# Exercise brief
Reproduce the following records line for line, without any change, and omit the pictures from your reproduction.

(Records on locating words and elements)
───
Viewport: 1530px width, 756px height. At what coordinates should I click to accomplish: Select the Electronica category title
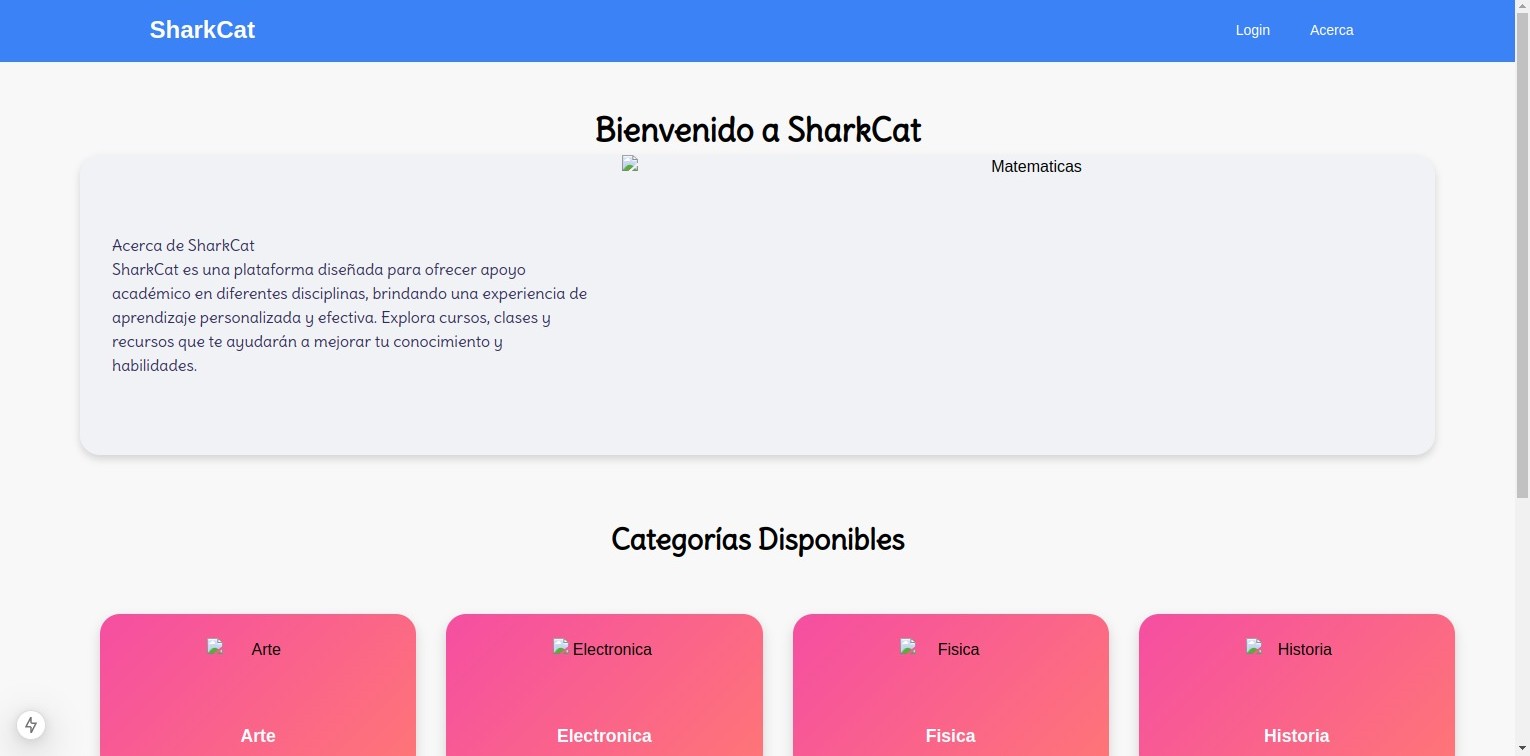[x=604, y=736]
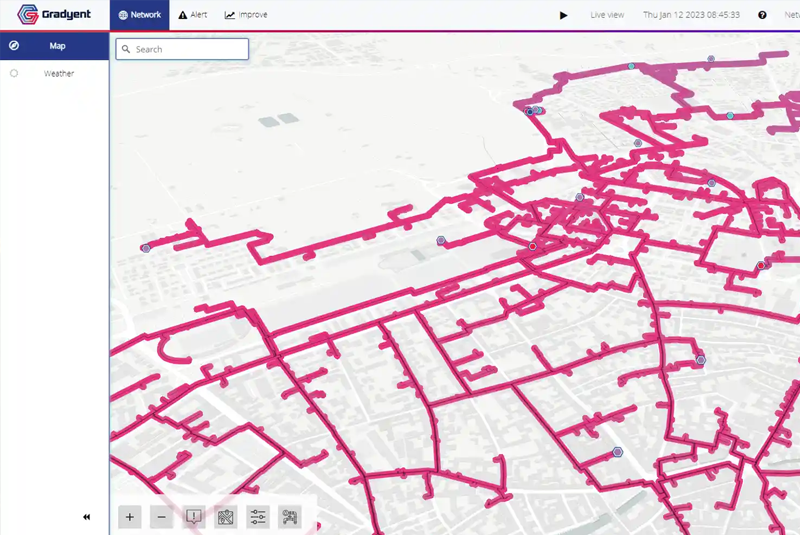800x535 pixels.
Task: Open help via question mark icon
Action: coord(763,15)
───
# Solved problem
Viewport: 1530px width, 756px height. At what coordinates should I click to accomplish: Select the Electronica category title
[x=604, y=736]
800x535 pixels.
Task: Open help via question mark icon
Action: coord(763,15)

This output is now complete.